Problem description | Quote each record exactly, please, leaving none out.

***** The data *****

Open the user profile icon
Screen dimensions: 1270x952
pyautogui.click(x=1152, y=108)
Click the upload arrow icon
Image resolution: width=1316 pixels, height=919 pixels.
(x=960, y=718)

*****

Exercise output |
Open the user profile icon
Screen dimensions: 1270x952
pyautogui.click(x=1152, y=108)
Click the upload arrow icon
Image resolution: width=1316 pixels, height=919 pixels.
(x=960, y=718)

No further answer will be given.